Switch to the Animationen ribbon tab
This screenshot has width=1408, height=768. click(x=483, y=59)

==

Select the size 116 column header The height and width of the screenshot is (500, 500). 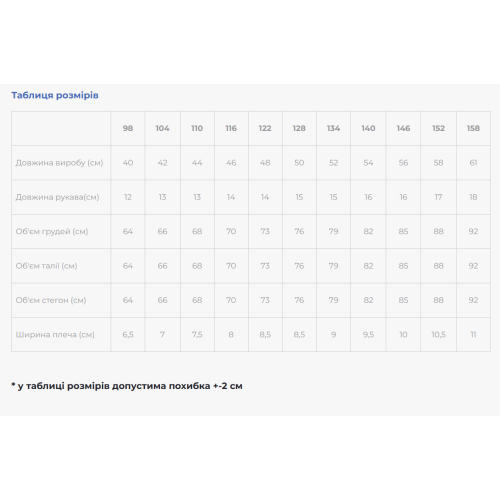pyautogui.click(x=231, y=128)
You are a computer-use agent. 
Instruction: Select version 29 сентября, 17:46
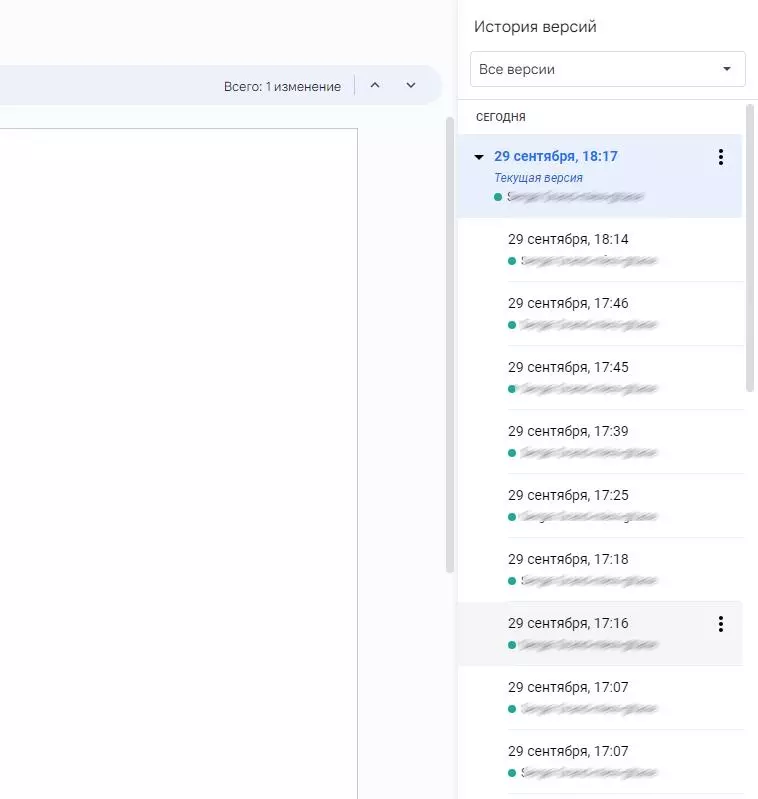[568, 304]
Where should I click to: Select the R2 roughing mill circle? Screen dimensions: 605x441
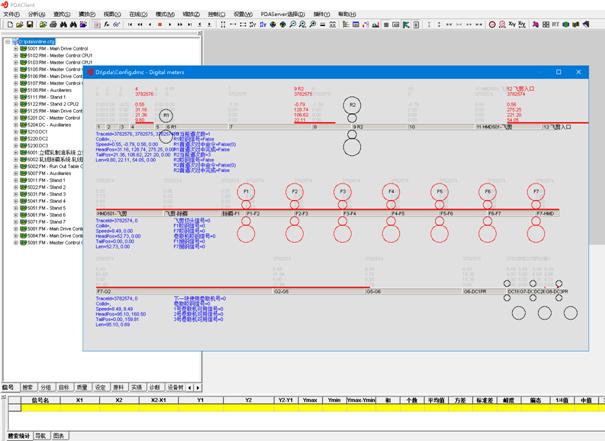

### Assignment:
Range to print from the listing above: from the line with "Instruction: Select version" up to and including the line with "Where should I". Please print those lines exactly, with no pictures and nothing more.

### Task answer:
Instruction: Select version 29 сентября, 17:46
[568, 304]
Where should I click to: Select the R2 roughing mill circle? Screen dimensions: 605x441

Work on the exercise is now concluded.